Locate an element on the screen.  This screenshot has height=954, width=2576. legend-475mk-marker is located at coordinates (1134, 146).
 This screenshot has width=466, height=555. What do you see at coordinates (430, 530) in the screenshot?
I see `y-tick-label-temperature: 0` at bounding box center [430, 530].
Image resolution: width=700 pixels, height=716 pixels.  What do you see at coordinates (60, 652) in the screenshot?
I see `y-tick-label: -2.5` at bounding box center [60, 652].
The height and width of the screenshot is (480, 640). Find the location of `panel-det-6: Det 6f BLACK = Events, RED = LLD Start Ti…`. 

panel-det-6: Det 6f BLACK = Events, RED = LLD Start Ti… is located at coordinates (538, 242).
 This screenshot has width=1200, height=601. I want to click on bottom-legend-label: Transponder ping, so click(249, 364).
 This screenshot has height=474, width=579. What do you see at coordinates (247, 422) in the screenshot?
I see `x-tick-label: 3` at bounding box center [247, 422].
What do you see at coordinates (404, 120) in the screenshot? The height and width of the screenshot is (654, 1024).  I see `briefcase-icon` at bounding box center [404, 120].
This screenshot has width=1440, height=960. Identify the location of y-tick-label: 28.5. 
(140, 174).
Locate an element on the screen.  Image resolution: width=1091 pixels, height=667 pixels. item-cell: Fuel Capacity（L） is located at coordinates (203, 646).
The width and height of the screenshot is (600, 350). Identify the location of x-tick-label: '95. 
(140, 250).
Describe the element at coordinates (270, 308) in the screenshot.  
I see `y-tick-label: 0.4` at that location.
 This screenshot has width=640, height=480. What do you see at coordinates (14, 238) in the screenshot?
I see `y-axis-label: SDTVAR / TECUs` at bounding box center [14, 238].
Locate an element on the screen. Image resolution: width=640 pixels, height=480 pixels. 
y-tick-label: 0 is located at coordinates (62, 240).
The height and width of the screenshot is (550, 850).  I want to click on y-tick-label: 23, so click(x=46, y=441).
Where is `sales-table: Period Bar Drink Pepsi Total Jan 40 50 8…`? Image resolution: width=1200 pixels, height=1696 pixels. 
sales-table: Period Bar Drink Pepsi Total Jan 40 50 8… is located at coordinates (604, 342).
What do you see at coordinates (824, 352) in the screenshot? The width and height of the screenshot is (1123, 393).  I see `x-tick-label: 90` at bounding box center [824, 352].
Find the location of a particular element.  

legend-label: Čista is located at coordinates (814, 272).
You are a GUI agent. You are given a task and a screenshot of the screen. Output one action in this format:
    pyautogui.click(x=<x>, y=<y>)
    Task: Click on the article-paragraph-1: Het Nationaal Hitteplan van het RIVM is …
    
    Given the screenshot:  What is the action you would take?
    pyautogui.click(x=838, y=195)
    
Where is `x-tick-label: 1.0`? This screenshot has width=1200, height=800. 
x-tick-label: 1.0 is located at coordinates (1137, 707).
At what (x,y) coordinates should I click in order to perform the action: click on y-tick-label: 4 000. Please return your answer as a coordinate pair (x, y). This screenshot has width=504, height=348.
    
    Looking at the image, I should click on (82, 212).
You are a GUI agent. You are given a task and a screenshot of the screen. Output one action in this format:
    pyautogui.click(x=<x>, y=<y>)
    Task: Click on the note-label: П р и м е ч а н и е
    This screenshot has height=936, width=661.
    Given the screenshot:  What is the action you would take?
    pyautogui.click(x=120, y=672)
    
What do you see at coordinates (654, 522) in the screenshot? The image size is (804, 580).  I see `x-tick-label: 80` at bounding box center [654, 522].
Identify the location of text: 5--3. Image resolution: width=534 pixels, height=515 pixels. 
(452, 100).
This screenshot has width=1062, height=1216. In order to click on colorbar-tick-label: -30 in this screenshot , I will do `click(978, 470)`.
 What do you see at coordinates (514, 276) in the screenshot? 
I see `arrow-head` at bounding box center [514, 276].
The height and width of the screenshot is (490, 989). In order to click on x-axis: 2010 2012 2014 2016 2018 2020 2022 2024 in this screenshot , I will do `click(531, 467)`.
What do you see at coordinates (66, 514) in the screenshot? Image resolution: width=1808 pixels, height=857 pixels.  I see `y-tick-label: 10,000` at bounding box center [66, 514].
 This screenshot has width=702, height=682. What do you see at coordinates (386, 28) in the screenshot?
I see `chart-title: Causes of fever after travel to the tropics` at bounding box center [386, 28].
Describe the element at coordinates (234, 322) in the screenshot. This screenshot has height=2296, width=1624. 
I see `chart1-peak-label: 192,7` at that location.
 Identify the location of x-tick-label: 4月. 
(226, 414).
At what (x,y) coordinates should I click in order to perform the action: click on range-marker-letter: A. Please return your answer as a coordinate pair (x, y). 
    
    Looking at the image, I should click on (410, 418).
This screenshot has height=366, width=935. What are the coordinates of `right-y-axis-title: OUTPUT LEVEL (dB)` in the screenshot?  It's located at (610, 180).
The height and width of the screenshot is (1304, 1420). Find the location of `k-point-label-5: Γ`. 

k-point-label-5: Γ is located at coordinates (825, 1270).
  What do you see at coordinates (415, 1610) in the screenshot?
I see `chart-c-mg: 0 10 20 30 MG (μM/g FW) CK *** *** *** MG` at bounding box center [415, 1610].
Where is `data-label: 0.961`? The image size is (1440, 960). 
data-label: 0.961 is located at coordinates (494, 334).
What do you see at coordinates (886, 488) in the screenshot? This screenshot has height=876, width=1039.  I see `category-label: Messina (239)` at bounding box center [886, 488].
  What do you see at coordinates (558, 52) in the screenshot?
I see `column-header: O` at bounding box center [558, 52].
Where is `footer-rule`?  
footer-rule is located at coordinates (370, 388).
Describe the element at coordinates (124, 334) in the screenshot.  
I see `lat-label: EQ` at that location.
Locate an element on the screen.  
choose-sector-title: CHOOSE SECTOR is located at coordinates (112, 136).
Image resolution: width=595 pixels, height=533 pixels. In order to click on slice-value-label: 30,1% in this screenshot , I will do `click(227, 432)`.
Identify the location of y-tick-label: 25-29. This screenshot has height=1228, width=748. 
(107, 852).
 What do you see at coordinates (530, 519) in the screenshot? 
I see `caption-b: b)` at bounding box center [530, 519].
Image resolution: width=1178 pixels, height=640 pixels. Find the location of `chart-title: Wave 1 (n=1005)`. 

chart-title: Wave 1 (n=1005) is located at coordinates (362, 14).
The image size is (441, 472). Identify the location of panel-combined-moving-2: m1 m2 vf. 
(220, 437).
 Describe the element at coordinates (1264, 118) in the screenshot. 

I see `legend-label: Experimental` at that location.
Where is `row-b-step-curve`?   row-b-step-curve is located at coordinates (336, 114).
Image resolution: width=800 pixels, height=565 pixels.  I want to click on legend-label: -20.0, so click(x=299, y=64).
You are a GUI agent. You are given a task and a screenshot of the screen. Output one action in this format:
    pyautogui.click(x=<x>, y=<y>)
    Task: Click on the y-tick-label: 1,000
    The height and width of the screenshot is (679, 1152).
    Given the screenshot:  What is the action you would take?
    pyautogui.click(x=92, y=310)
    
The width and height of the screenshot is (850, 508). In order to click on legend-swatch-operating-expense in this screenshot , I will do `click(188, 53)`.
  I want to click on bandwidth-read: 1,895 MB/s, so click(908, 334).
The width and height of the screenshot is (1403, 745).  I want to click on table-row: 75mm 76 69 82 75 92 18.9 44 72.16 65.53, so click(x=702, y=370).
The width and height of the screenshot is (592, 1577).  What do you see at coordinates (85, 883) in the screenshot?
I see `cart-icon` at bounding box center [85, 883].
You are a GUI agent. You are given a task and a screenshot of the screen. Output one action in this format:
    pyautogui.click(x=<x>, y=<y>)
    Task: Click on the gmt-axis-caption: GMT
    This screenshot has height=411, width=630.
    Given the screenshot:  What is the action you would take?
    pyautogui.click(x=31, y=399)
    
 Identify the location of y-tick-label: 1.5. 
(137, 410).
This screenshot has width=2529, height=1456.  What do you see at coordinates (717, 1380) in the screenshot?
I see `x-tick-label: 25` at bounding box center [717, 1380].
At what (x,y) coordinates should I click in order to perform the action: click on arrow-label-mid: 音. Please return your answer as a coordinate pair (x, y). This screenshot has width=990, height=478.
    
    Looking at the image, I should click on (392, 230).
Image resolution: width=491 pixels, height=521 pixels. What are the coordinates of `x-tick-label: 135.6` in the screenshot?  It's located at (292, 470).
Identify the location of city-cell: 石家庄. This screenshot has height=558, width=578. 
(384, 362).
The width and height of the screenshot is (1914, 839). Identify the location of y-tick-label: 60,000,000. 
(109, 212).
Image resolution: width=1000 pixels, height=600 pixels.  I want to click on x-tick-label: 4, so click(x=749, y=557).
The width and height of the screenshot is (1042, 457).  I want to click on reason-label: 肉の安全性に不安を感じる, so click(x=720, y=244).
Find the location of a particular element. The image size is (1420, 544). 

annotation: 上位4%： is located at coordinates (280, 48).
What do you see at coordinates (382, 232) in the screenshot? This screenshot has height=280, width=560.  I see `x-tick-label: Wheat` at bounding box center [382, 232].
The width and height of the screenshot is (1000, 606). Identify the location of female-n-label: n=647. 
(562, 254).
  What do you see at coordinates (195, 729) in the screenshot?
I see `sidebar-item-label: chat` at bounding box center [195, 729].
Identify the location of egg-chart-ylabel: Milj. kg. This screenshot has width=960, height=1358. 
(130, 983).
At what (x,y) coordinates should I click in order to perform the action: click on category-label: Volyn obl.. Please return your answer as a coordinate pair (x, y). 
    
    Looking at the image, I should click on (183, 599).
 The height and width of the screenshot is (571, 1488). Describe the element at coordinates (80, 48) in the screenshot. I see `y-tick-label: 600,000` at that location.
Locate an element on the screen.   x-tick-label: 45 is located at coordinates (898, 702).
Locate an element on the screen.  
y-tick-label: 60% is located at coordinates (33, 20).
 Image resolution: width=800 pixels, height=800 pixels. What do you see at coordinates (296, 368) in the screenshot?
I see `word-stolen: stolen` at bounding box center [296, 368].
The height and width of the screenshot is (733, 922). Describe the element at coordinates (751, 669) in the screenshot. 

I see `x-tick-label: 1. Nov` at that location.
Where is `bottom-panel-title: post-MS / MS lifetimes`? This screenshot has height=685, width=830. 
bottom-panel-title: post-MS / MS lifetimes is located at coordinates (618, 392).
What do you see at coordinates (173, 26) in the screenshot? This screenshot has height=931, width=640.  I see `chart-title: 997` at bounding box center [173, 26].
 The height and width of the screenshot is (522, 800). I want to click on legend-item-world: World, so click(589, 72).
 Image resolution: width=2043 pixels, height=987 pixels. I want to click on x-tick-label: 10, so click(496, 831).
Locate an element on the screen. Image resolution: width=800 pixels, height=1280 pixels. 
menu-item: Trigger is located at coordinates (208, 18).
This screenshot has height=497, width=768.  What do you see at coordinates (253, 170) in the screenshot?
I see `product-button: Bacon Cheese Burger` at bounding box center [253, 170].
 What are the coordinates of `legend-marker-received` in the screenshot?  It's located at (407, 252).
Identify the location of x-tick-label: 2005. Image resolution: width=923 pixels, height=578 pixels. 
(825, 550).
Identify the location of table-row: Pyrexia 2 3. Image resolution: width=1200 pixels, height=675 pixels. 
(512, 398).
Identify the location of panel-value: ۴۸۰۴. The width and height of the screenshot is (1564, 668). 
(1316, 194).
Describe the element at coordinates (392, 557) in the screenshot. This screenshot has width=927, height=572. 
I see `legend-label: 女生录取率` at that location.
----------
> _Instruction_:
Please identify every row above that contains the word "Wave" and copy each of those rows in full. Case counts.

> _Answer area_:
Image resolution: width=1178 pixels, height=640 pixels. Find the location of `chart-title: Wave 1 (n=1005)`. 
chart-title: Wave 1 (n=1005) is located at coordinates (362, 14).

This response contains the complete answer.